6 Mar 2013
These days, there’s a lot of excitement around big data, and for good reason. It gives companies unprecedented power to harness customer information and increase their competitiveness in a time when the ability to compete globally has never been more important.
I have a lot of smart friends — some, like Eric Goldsmith, Cliff Crocker, and Buddy Brewer, who have been kind enough to come on as guests for my podcast — who are working with big data in meaningful and important ways.
But inevitably, where there’s excitement, there’s also hype. The tech community loves a new altar to worship at (and I’m putting up my hand here as well), and “big data” is the official shrine of 2013.
I’ve also noticed a growing conviction that, given the choice between grabbing all the data or grabbing a sample of the data, we should always choose to work with all the data. The problem with this conviction is that it divides companies into two groups: the data haves and the data have-nots. If you don’t have access to billions and billions of data points, then there’s an understandable sense of frustration at being left behind.
In today’s post, I want to do two things:
- talk about when it’s okay — and possibly even better — to use big enough data, rather than big data, and
- as a caveat to the point above, explore the question of how big is big enough by using a recent example from our work here at Strangeloop.
When is “big enough” good enough?
In TechCrunch a couple of months back, there was a really great interview with Dr. Michael Wu, Principal Scientist of Analytics at Lithium. It may seem funny that I’m using it to argue for big enough data, because the thrust of the interview is that we actually need to look at even larger data sets, but I think the two arguments can peacefully co-exist.
Dr. Wu says:
While data does give you information, the fallacy of big data is that more data doesn’t mean you will get “proportionately” more information. In fact, the more data you have, the less information you gain as a proportion of the data.
In other words:
- Are massive data sets going to ensure that your insights are statistically relevant? Definitely yes.
- Are massive data sets going to deliver a proportionately massive number of amazing insights? Probably not.
In my opinion, there’s one scenarios in which it’s fine use “big enough” data:
To generate a hypothesis to be further tested by bigger data.
I had a great chat with Eric Goldsmith a while back, where he gave the best explanation I’ve heard for how and why to mine big data. His mantra is “Mine the data for correlation and then experiment for causation.” While Eric didn’t specify the sizes of data sets he uses for mining and experimentation, I’m going to take the liberty of borrowing his mantra to offer this advice to anyone looking to make their data mining process more agile:
- Start with a smaller (but still statistically significant) data set.
- Identify trends.
- Develop hypotheses.
- Look to your larger data set to test your hypotheses.
These four points are all good and sound easy, but you still need some statistical significance. For example, variance can affect data set size, and so can the number of variables to analyze and correlate. “How big is big enough?” is the crucial question, which leads us to the second part of this post…
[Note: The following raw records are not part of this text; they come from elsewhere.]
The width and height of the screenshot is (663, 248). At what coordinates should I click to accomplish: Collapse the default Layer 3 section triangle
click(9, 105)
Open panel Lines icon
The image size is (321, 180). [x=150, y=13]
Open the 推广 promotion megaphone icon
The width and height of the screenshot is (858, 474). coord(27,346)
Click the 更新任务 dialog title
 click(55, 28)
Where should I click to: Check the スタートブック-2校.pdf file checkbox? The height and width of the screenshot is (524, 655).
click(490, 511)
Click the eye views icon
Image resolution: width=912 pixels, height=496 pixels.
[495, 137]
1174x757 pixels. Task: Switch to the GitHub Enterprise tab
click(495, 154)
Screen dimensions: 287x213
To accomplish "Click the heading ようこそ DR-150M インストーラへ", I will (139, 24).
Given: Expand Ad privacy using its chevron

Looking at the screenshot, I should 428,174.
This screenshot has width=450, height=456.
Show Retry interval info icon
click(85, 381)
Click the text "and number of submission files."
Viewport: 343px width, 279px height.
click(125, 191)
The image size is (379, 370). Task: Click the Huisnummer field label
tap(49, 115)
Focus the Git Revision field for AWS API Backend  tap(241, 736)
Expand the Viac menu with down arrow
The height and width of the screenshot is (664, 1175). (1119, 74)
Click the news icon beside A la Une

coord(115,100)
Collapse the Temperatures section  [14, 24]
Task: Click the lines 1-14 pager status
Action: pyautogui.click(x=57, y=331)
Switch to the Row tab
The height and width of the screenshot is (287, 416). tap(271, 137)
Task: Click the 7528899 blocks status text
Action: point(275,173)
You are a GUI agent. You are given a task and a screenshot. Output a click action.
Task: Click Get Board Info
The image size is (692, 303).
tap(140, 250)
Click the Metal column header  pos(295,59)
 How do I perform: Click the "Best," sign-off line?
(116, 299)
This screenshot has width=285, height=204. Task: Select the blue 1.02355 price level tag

So, how big is big enough? An experiment in finding the sweet spot.
Today I’m sharing just one example of how we answered this question here at Strangeloop. While it doesn’t totally conform to the four points outlined above, it does demonstrate how we figured out how big was big enough in a specific scenario.
This was an experiment conducted by Ken Jackson, one of our senior software engineers, to compare and analyze the effects of varying numbers of WebPagetest runs for a real customer’s site (whose name I can’t share, for obvious reasons) to show before-and-after acceleration results. The goal was to test the assumption that 10 test runs is enough to deliver enough data for us to draw meaningful conclusions, given the amount of variance in the data we were collecting. It’s important to note that we were looking at just one variable: load time.
- Using a WebPagetest private instance, gathered data for 100 runs, both treated and untreated, on the site’s home page. This generated the baseline for comparing the other tests.
- Fed that data into a statistical resampling exercise that simulated 10,000 treated vs untreated tests with 3 runs, 10 runs, and 30 runs.
- To reduce variability as much as possible, used first-view only, a single browser (IE9), a single location (San Jose), and a single connectivity (cable).
Overall, the acceleration from the median doc complete times for the 100 runs was 31%. So, as already stated, the goal was to find out which smaller set of runs, if any, yielded similar results.
The results are shown as a series of histograms below.
The first histogram below shows the results for tests with 3 runs. The height of each bar indicates the number of tests that gave a particular acceleration value. For example, the peak in this histogram shows about 900 treated vs untreated tests that resulted in a 50% acceleration. That seems a little high compared to the 31% obtained from running 100 tests, so already the 3 run results seem suspect.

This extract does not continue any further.